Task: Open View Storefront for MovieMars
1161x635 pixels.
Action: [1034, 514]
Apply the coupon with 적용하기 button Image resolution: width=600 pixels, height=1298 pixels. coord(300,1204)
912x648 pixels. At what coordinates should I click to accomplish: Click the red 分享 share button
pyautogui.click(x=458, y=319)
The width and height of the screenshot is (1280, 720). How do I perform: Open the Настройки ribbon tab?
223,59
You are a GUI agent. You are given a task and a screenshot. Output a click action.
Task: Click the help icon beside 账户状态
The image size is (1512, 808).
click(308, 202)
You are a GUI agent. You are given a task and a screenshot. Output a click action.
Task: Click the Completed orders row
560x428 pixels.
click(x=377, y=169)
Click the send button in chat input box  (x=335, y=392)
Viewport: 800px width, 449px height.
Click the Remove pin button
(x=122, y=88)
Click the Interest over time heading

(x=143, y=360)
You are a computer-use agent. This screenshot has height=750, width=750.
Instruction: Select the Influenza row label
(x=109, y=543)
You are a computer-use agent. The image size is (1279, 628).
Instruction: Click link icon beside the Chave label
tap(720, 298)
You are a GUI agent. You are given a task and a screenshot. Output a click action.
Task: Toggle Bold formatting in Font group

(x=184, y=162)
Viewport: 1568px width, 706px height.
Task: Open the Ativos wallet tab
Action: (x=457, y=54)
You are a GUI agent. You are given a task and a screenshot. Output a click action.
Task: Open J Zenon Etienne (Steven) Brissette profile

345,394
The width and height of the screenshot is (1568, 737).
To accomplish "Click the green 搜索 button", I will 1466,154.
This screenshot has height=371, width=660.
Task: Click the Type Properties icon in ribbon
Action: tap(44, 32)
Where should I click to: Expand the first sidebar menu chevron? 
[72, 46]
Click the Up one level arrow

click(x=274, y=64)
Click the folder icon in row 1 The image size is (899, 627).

Task item —
Only the lines containing "computer" are needed; pull them out of the listing.

Reply —
You are a computer-use agent. This screenshot has height=750, width=750.
You are a computer-use agent. The image size is (1279, 628).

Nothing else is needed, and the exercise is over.